## TASK BRIEF
Scan the data below and report how many lines include the word "each". Nothing else is wanted.

## RECORDS SUPPLIED
━━━━
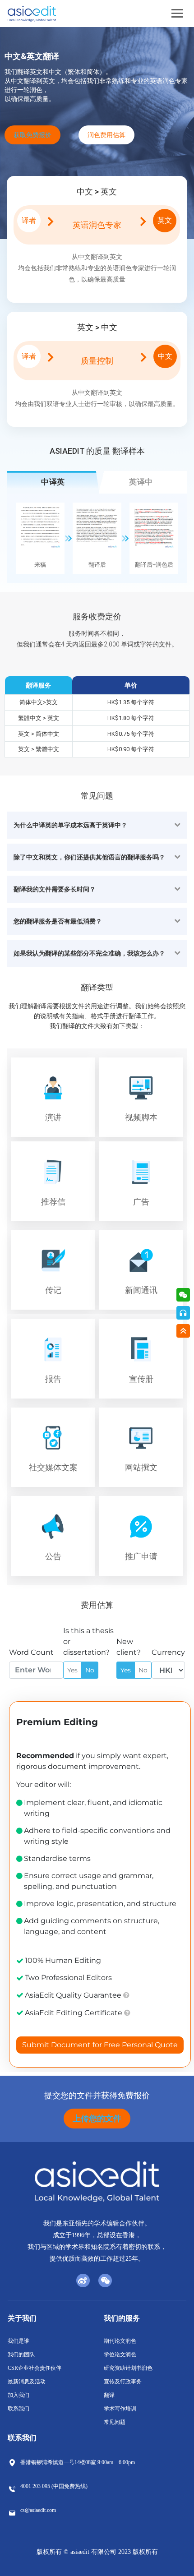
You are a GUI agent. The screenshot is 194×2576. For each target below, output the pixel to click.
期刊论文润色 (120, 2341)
━━━━
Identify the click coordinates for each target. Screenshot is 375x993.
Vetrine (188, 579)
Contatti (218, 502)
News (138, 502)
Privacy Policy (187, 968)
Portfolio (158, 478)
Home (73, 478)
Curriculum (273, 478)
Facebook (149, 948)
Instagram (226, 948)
━━━━
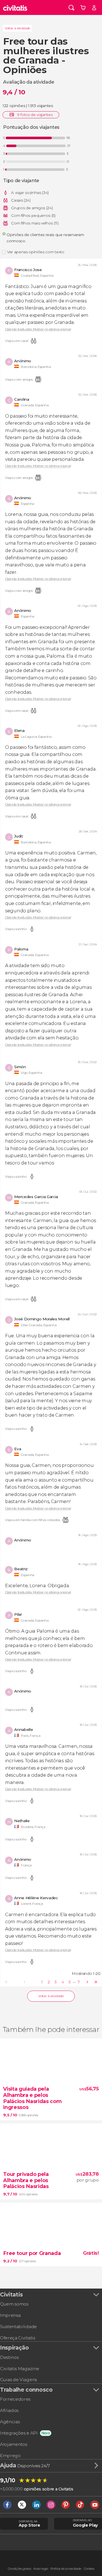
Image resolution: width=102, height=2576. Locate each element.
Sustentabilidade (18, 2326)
━━━━
## ANSWER SPACE
3